While we talk about privacy, the concrete situation we are in is that "discoverable" credentials are pushed. All such credentials are synced with Google/Microsoft/Apple having de facto a copy of your account keys. Greetings to NSA by the way.

That's very ironic to say the least.


Regarding the getOrCreate, I agree with @mitar that getOrCreate would be an alternative solution for the default use case. Since you cannot know if the user has an existing credential or not, just let the user pick an existing one or create one on demand... But UX related still sub-par compared to exists which can guide the user and customize UI accordingly.

agl commented 10 months ago

If I understand right, the potential tracking risk you mention goes as follow: user goes to weird-subdomain-just-for-him.tracker.xyz user registers with webAuthn each time user visits weird-subdomain-just-for-him.tracker.xyz, that person can be tracked

WebAuthn calls can be made on subdomains within iframes, which would be a lot more effective. The mobile APIs don't allow for an "exists" call either, and they are generally much more trusting given the much greater friction of installing a mobile app. So exposing that on the web seems unlikely.

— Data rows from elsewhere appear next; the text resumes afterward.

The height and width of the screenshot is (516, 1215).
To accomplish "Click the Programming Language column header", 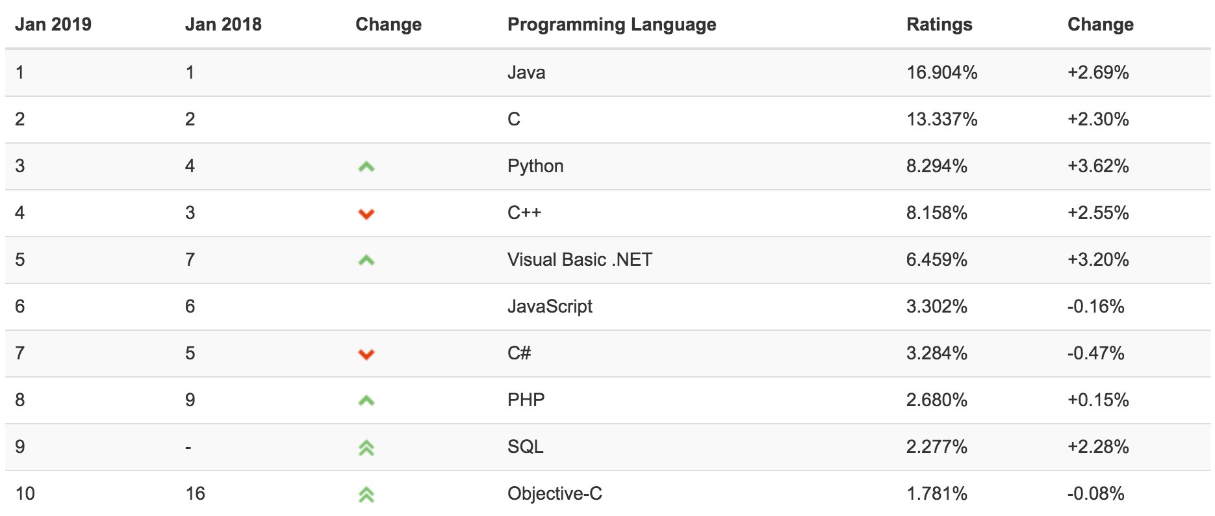I will [x=611, y=25].
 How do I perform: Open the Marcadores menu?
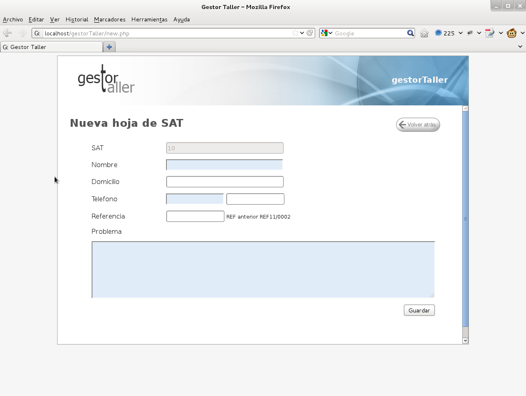(x=109, y=19)
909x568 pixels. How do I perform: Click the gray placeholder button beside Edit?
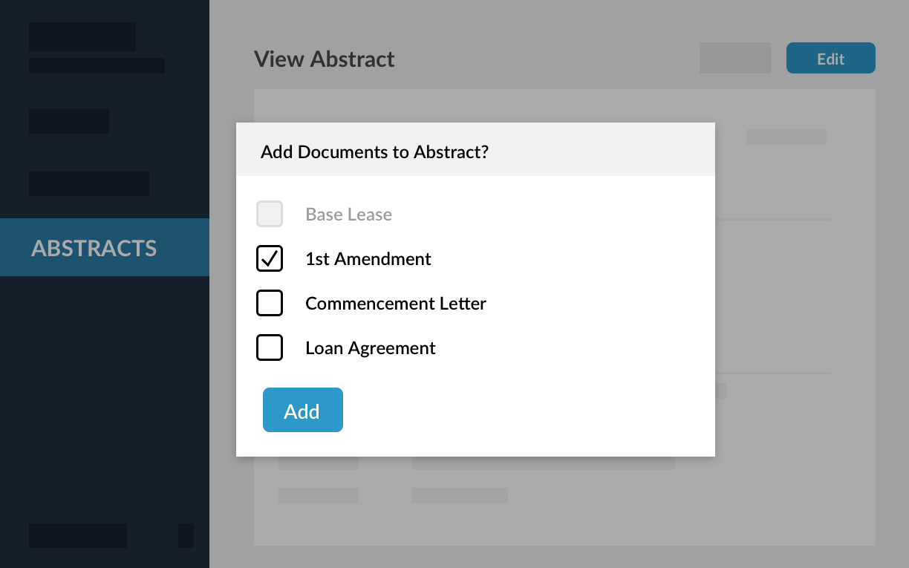(734, 59)
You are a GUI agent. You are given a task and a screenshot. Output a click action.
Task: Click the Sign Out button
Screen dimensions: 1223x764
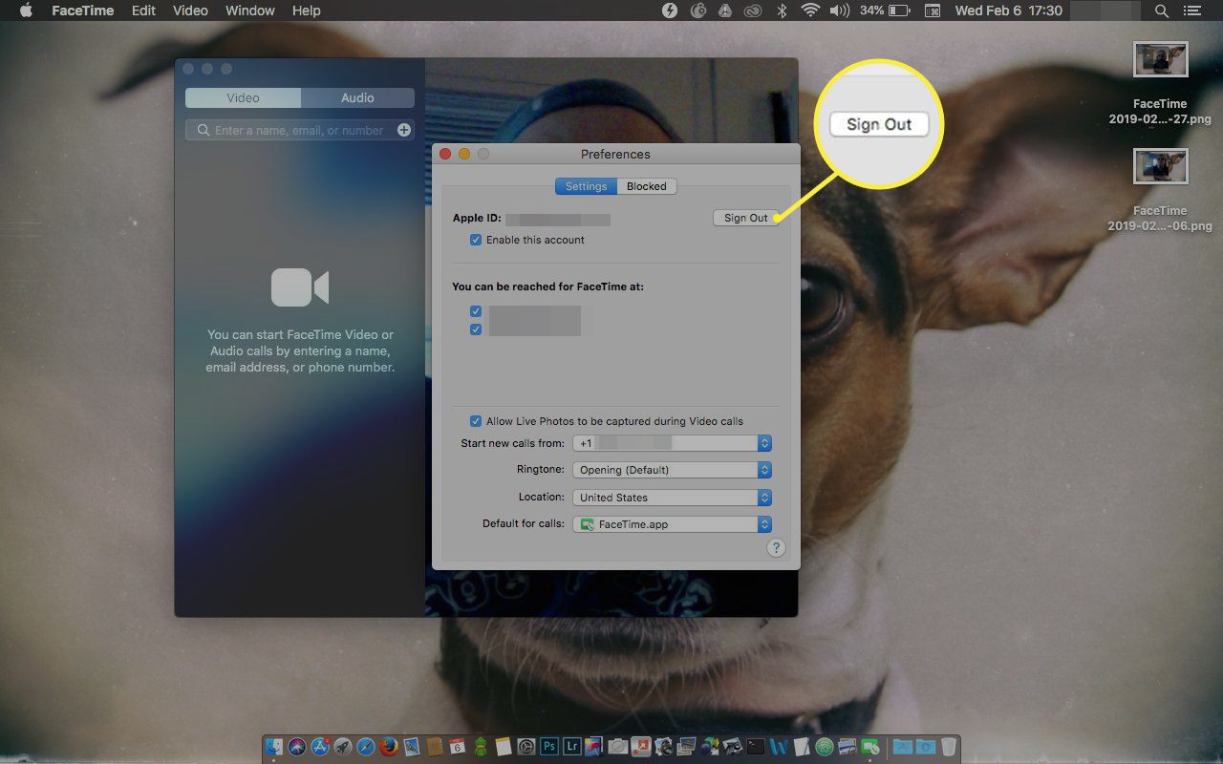click(x=745, y=218)

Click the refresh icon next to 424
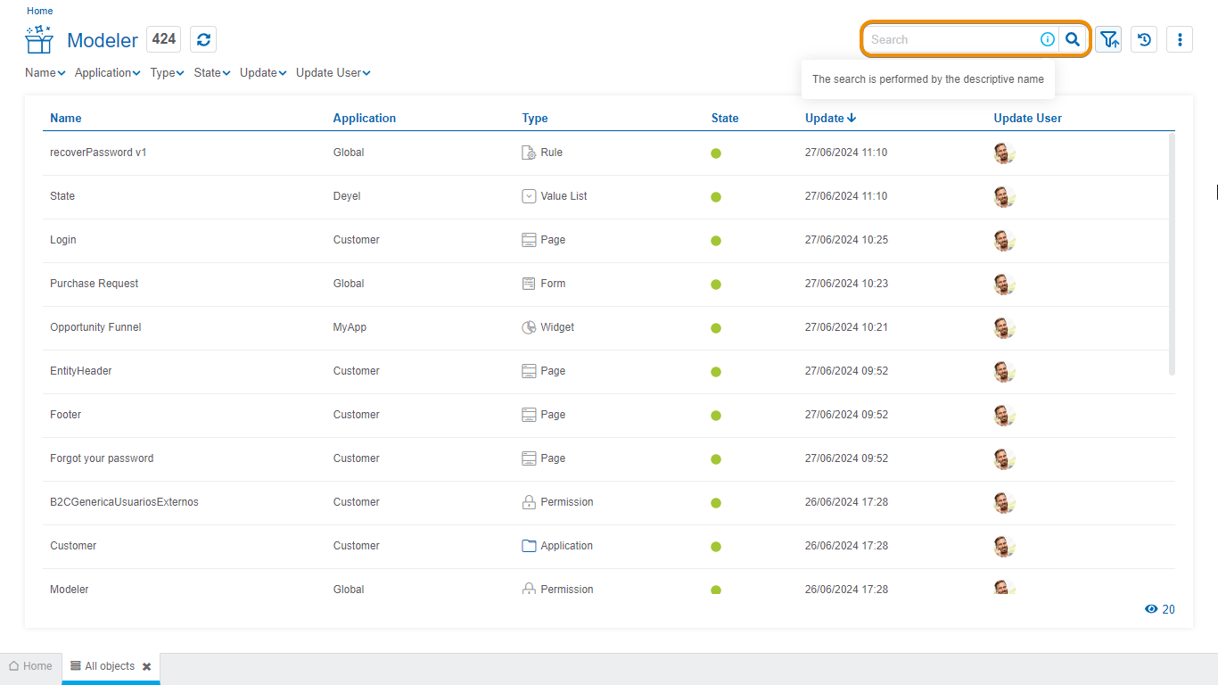pyautogui.click(x=203, y=39)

getOrCreate is possible if there's enough demand, thanks. It would be similar to the model of federated sign-in. I can't say that anything will happen quickly, but I'll keep it in mind along with a possible "conditional modal" mode.

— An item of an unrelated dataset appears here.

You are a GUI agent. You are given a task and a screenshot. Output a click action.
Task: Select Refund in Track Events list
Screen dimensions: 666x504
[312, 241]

While we talk about privacy, the concrete situation we are in is that "discoverable" credentials are pushed. All such credentials are synced with Google/Microsoft/Apple having de facto a copy of your account keys.

Google Password Manager e2e encrypts passkey secrets, Google cannot access them. Likewise for iCloud Keychain. If you don't trust them, 3rd parties like 1Password exist, or you can use a security key.

mitar commented 10 months ago

getOrCreate is possible if there's enough demand, thanks.

Thanks. I would also note this SO question which is asking for the same thing. And there is already #1568 for it as well.

dagnelies commented 10 months ago

Well, even an exists() checking existence of a public key credential:

would be really simple, without tracking info, and be helpful in 90% of the use cases to guide users.

I'm also surprised webauthn is supposed to work in iframes. IFrames are notoriously "unsafe by default" since you can eavesdrop and even manipulate anything that happens within. But that's another topic.

ragnarbull commented 10 months ago

getOrCreate is possible if there's enough demand, thanks. It would be similar to the model of federated sign-in.

@agl this would be great thank you

mitar commented 10 months ago

Let's trace getOrCreate in #1568. Subscribe/upvote that issue.

ragnarbull commented 10 months ago

@mitar I like your enthusiasm! But let's just check with the WebAuthn reps where getOrCreate is being tracked.

@agl @timcappalli is this being tracked in #1568 still?

dagnelies commented 10 months ago

While I agree that getOrCreate() is very convenient from a technical perspective, I would like to emphasize that exists() is far superior regarding simplicity and guiding the user through UI hints.

andreujuanc commented 10 months ago

exists() or similar would be superior due to its simplicity as stated by @dagnelies Without this, webAuthN is just a mere second factor.

Personally I don't dig 'getOrCreate()'. Seems that it might pollute local state.

hg0428 commented 3 months ago

My issue here is that the user may create a credential on a computer (e.g. Windows Desktop) and want to use it on mobile (e.g. iPhone). They may not be in the same ecosystem and so may not transfer. In addition, you can't use the first device to sign into the second. So, the only solution is to have a password backup and require the user to sign in with the password then create a credential.

Passkeys don't seem to be, in their current version, a real password replacement, but instead something to be used in addition.